Which lines in the entries below contain the word "computer"? Find each one and copy it.

(Entries taken from a collection)
·····

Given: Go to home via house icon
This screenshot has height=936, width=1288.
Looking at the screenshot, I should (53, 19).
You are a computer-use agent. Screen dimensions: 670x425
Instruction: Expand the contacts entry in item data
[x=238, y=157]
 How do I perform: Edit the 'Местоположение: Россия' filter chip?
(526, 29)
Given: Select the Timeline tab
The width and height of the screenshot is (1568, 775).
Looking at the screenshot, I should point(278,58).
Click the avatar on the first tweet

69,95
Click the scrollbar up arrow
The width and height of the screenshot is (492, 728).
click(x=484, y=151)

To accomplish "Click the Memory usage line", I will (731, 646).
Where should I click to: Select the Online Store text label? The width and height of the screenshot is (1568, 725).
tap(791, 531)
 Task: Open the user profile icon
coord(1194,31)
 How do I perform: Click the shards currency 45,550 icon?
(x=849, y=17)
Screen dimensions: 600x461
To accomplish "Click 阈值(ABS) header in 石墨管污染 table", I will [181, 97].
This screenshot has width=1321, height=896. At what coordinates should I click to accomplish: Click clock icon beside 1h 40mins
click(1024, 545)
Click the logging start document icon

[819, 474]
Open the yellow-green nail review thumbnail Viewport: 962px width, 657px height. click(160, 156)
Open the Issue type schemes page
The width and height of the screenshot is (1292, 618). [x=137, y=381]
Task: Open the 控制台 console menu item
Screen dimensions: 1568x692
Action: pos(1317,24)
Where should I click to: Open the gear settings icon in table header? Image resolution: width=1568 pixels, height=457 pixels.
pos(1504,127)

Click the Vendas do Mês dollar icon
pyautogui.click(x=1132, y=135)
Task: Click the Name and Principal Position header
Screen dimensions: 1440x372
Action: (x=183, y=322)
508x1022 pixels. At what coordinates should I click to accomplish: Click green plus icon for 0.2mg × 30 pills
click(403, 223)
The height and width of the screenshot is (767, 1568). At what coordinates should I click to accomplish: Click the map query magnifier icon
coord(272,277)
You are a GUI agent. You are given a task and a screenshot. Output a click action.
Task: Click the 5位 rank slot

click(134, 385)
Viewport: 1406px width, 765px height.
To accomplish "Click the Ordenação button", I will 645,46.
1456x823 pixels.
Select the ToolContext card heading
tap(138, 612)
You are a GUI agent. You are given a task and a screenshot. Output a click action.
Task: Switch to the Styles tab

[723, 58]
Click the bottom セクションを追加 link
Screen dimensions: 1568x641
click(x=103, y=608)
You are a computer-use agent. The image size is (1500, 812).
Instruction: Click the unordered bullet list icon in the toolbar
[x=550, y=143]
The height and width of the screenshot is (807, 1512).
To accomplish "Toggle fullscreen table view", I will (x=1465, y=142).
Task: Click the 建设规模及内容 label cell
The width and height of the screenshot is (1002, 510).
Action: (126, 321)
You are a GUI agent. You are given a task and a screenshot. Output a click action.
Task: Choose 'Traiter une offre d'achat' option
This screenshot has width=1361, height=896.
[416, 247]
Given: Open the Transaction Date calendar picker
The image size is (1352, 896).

·····

_THE RESULT_
You are a computer-use agent. Screen dimensions: 670x425
You are a computer-use agent. The image size is (1500, 812).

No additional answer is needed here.